─── TEKS BACAAN

Belajar dari Budaya Kerja Jepang: Jam Kerja Panjang Bukan Segalanya

Rizki Adis Abeba | 18 Maret 2017 | 23:59 WIB

TABLOIDBINTANG.COM - Dalam tradisi Jepang dikenal istilah bushido, semangat yang mendasari nilai-nilai kehidupan golongan Samurai, yang rela mati demi membela negara. 

Ketika seseorang melakukan kesalahan, spirit bushido membuat warga Jepang tidak segan-segan mengaku bersalah, meminta maaf, atau sampai melakukan tindakan ekstrem seperti mengundurkan diri bahkan bunuh diri. 

Dalam bidang pekerjaan, spirit bushido juga menjadi buah simalakama. 

Jika tidak mati bunuh diri karena malu setelah melakukan kesalahan, tidak sedikit pekerja yang mati karena terlalu lelah bekerja atau populer dengan istilah karoshi.

──────
─── DATA YANG DIBERIKAN

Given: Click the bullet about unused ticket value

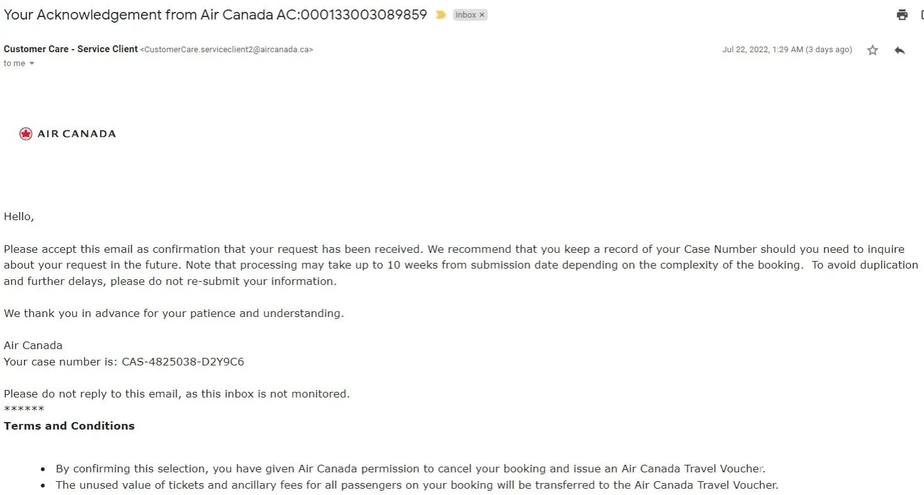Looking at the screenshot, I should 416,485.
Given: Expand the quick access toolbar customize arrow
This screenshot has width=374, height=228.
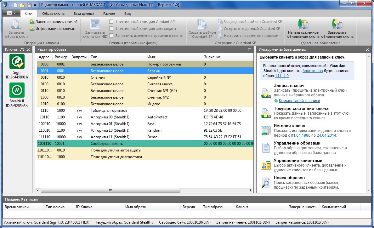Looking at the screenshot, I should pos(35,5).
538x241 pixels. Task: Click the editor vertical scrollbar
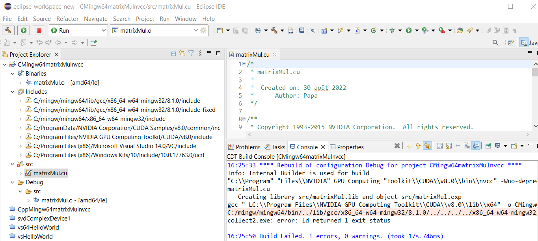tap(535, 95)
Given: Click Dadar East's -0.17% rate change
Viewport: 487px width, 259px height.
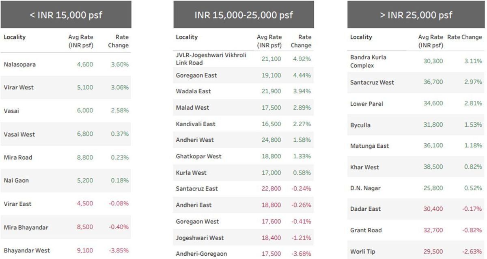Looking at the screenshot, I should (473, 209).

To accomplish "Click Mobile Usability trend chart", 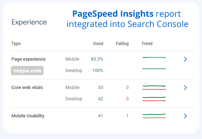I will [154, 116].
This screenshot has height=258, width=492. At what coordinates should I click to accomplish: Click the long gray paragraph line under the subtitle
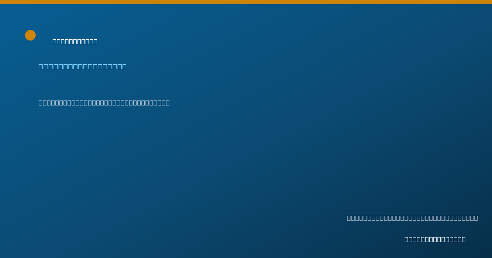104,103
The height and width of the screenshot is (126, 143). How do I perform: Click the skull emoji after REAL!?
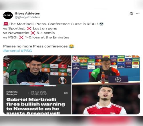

──────
─── DATA YANG DIBERIKAN

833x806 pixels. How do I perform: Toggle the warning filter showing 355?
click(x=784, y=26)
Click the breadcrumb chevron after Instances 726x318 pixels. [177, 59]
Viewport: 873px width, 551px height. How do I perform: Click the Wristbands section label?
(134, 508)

──────

§ DAFTAR TUGAS
A. Menurut artikel tentang budaya kerja Jepang, apa saja tindakan yang dilakukan warga Jepang karena spirit bushido ketika seseorang melakukan kesalahan? Sebutkan semuanya.
B. Ketik ulang seluruh bagian artikel tentang budaya kerja Jepang, mulai dari "Belajar dari Budaya" terus ke bawah hingga "demi membela negara.".

§ PEMBAHASAN JAWABAN
A.
- mengaku bersalah
- meminta maaf
- mengundurkan diri
- bunuh diri

B.
Belajar dari Budaya Kerja Jepang: Jam Kerja Panjang Bukan Segalanya

Rizki Adis Abeba | 18 Maret 2017 | 23:59 WIB

TABLOIDBINTANG.COM - Dalam tradisi Jepang dikenal istilah bushido, semangat yang mendasari nilai-nilai kehidupan golongan Samurai, yang rela mati demi membela negara.